STF julga Eduardo Bolsonaro nesta terça por coação em processo sobre tentativa de golpe de Estado

Primeira Turma da Corte analisa ação penal que acusa o ex-deputado de tentar interferir no andamento do processo sobre a tentativa de golpe de Estado.

Foto: Reprodução/Redes Sociais

A Primeira Turma do Supremo Tribunal Federal (STF) julga nesta terça-feira (16) a ação penal contra o ex-deputado federal Eduardo Bolsonaro, acusado de coação no curso do processo. Segundo a Procuradoria-Geral da República (PGR), ele teria atuado para tentar interferir no andamento da ação relacionada à tentativa de golpe de Estado que resultou na condenação do ex-presidente Jair Bolsonaro.

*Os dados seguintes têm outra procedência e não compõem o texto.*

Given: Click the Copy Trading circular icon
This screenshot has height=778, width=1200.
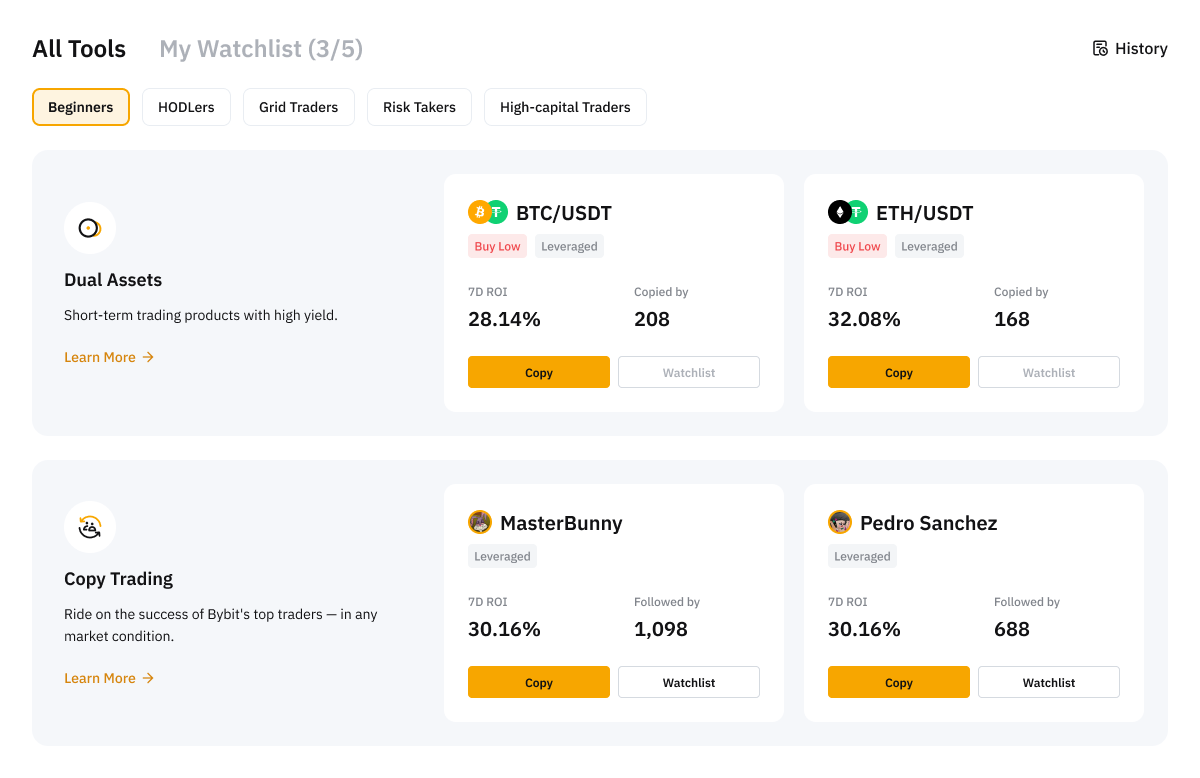Looking at the screenshot, I should 90,527.
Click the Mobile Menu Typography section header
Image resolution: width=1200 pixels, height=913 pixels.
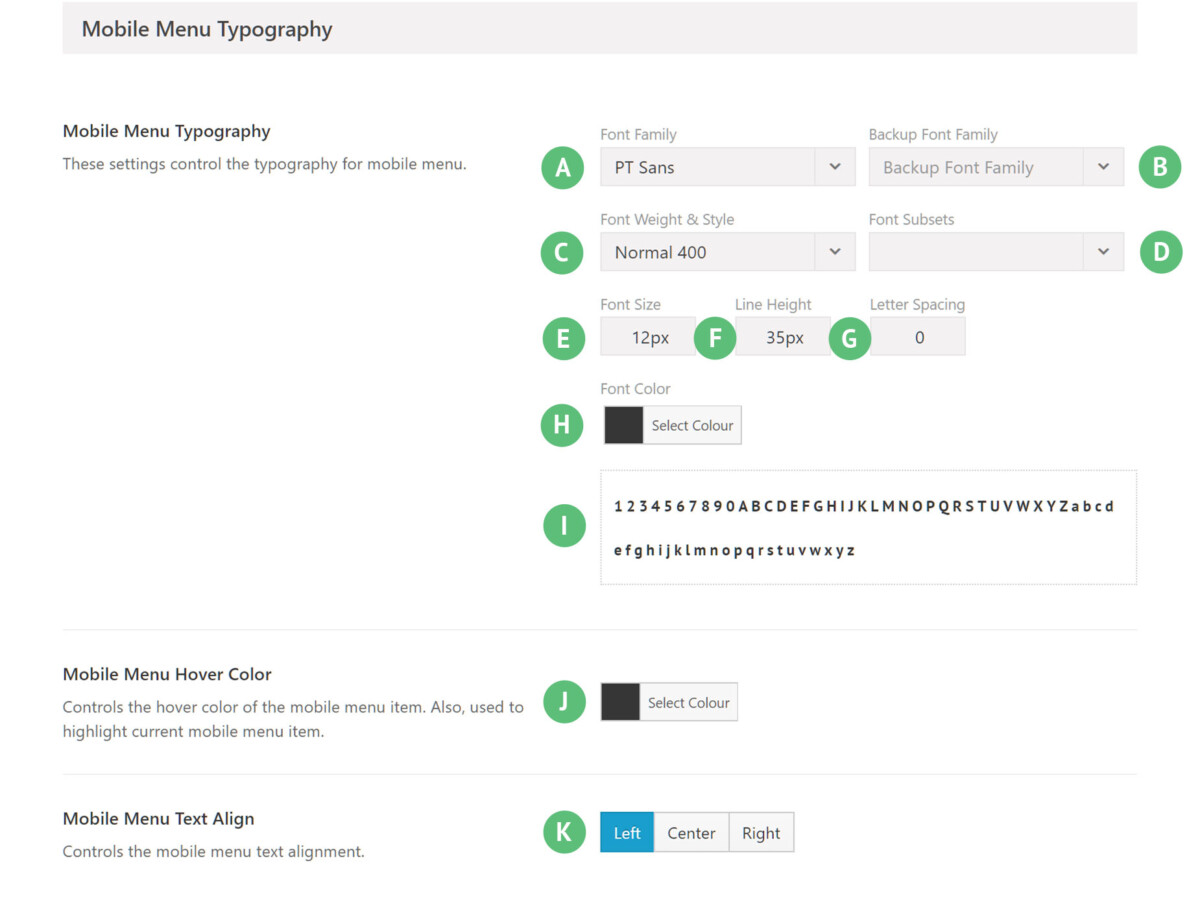206,29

O julgamento será realizado pela Primeira Turma da Corte, composta atualmente pelos ministros Alexandre de Moraes, Flávio Dino, Cármen Lúcia e Cristiano Zanin. A expectativa é de que o colegiado analise o mérito da acusação apresentada pela PGR.

De acordo com a denúncia, Eduardo Bolsonaro teria buscado influenciar autoridades dos Estados Unidos para a adoção de medidas contra o Brasil e integrantes do Judiciário brasileiro com o objetivo de pressionar ou interromper o andamento do processo envolvendo seu pai. Apesar das supostas tentativas, a ação seguiu seu curso e resultou na condenação de Jair Bolsonaro.

A pena prevista para o crime de coação no curso do processo varia de um a quatro anos de prisão, podendo ser ampliada caso sejam reconhecidas circunstâncias agravantes. Mesmo em caso de condenação, a tendência é que Eduardo Bolsonaro permaneça em liberdade até o julgamento de eventuais recursos.

Atualmente, o ex-parlamentar é representado pela Defensoria Pública da União (DPU), que solicitou o adiamento da análise sob o argumento de que a Primeira Turma está com uma vaga em aberto. O órgão também sugeriu a convocação de um ministro da Segunda Turma para completar o colegiado durante o julgamento.

O relator do caso, ministro Alexandre de Moraes, rejeitou os pedidos e manteve a sessão marcada para esta terça-feira. A cadeira vaga na Primeira Turma aguarda indicação de um novo ministro para o STF, sem previsão para preenchimento.

Caso haja condenação definitiva e eventual ordem de prisão, o processo poderá envolver um pedido de extradição, dependendo da situação jurídica e da localização do ex-deputado.